═════ Selected excerpt
Many supplying countries have enacted protective trade policies and are advocates of combating illegal timber harvesting and trade. Since the G8 organization proposed the Forest Action Project in 1998, the United States, EU, and several other countries have introduced rules, laws, and regulations to combat illegal logging and timber trade. In 2008, the United States introduced an amendment to the Lacey Act, requiring that forest products, such as wood and furniture imported into the United States have proof of legal sourcing [39]. In the same year, Russia added quotas and an export tax to restrict log exports, reduce the loss of forest resources, and increase domestic processing, job creation, and revenue for the domestic forestry industry [40]. Since that time, there has been a dramatic change in Russia’s wood exports to China, with log exports declining substantially and lumber exports increasing rapidly (see Figure 2).
In 2009, the European Union adopted the Forest Law Enforcement, Governance and Trade (FLEGT) plan to reduce illegal and unsustainable logging in supplying countries [41]. Subsequently, they enacted the EU Timber Regulation and implemented Voluntary Partnership Agreements (VPAs) to achieve the goals of FLEGT. About 90% of the imported timber products in the EU market were covered by the EUTR in 2013 [42]. Supplier countries with abundant forest resources, such as Indonesia, Malaysia, Philippines, Ghana, Thailand, and Ukraine, have successively proposed bans on log exports, limiting the loss and harvesting of precious species of wood and protecting the ecological environment [43]. In addition, these countries implemented export or logging bans to create job opportunities and improve their forestry industry [41].
The Chinese government has been taking actions to combat illegal timber trade, including the promulgation of the 2010 Public Timber Harvesting and Purchase policy and the promotion of forest certification [34]. Many NGO organizations have taken steps to encourage companies to remove illegal or unsustainable timber from their supply chains. Supplying and trading corporations, both public and private, now use voluntary certification systems, such as FSC and PEFC, to identify their sustainable and legal products [36]. All the work has had a positive effect on the sustainable trade of wood products [44]. The proportion of illegally sourced timber has decreased and the proportion of certified wood products is increasing [34].

1.2. Objectives

The results of existing studies may be less applicable in the recent timber markets considering the substantial changes in trade flow and trade policies, particularly after China joined in WTO in 2001. For example, as Russia raised log export tariffs in 2008, the import volume of softwood logs from Russia to China declined from 21.1 million m3 in 2007 to 9.5 million m3 in 2018 [1]. China also switched to importing softwood logs from sustainably managed plantations in New Zealand, reaching 19.2 million m3 and 39.2% of the total imports in 2018. Factors relating to trade discrepancies need to be further explored and updated. This study seeks to measure the discrepancies in timber trade statistics using a time-lagged function, and specifically considers China and its partners’ logs and lumber trade data from 2002 to 2018 as a case study based on customs data available in GTIS. The study hopes to fill a gap in the literature by attempting to isolate both the unintentional and intentional factors behind identified discrepancies and provide an account of the reasonable explanations and incentives for trade discrepancies. By doing so, this study hopes to add to our collective ability to effectively interpret, control and reduce discrepancies in the timber trade, and improve the accuracy and reliability of trade data. Accordingly, the three objectives of this study are:
  • To develop the time-lagged function in order to estimate timber trade discrepancies, after adjusting the measurement and transshipment factors;
  • to summarize the characteristics and trends of discrepancies in log and lumber trade statistics and analyze the possible factors contributing to large discrepancies;
    (a)
══════════
**Stated exercise 1**
In the timber trade passage, what did the 2008 amendment to the Lacey Act require?
**Stated exercise 2**
Extend the timber trade passage, picking up right after its final lines.
═════ Dataset extract
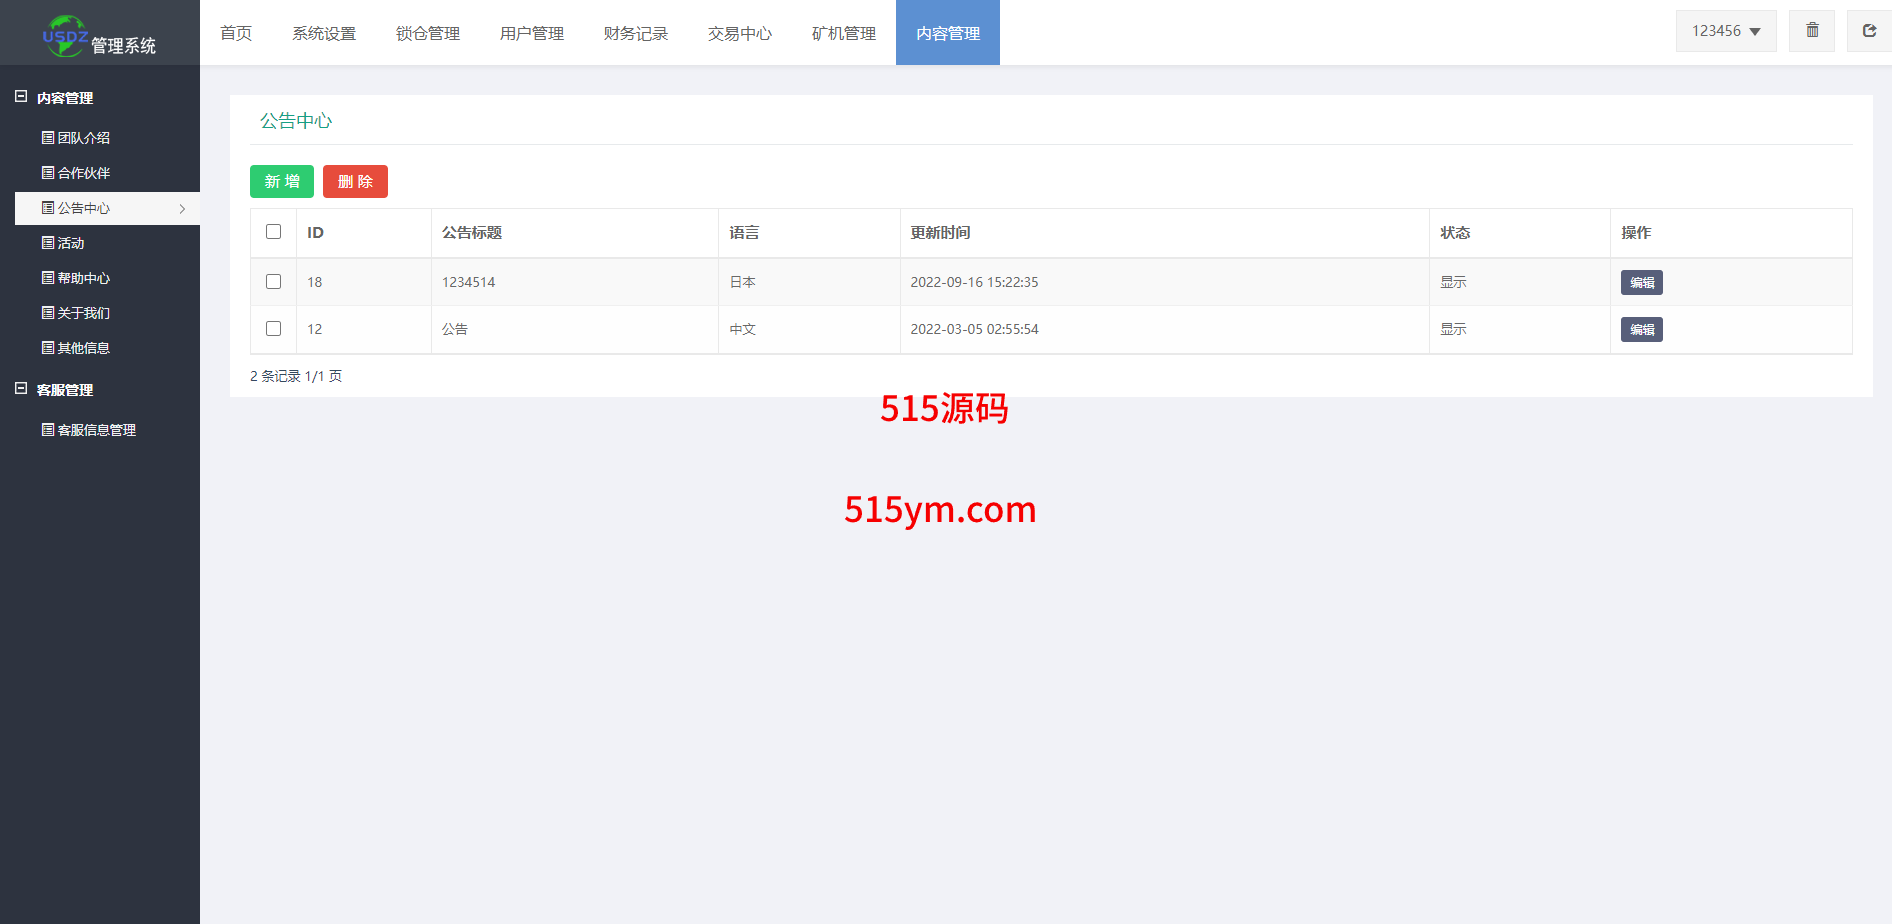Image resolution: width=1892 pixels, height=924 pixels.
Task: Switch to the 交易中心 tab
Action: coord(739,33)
══════════
**Task output 1**
It required that forest products imported into the United States, such as wood and furniture, have proof of legal sourcing.

**Task output 2**
    to describe the historical variation of trade discrepancies;
    (b)
    to summarize and analyze the characteristics and changes of trade discrepancies by country;
    (c)
    to compare trade discrepancies of different classifications and regions using statistical tests; and
  • to discuss the possible factors that may impact the occurrence and scale of trade discrepancies, like international trade policies and regulations.

2. Materials and Methods

The data in this study were sourced from the Global Trade Atlas, a trade database developed and maintained by Global Trade Information Services, Inc. (GTIS). GTIS purchases, collects and publishes trade data from over 80 countries and regions, going as far back as 1990. GTIS data were gathered from the official customs or national statistics agency of each reporting country responsible for tracking and managing trade. The system provides information on the value, quantity, and unit price and was classified using the Harmonized System. While some countries do not share trade data in the GTIS, such as Papua New Guinea, Solomon Islands, Vietnam, and much of Africa, in terms of volume and value, GTIS captures most of the world’s trade flows across all industries and products, compared to other data sources.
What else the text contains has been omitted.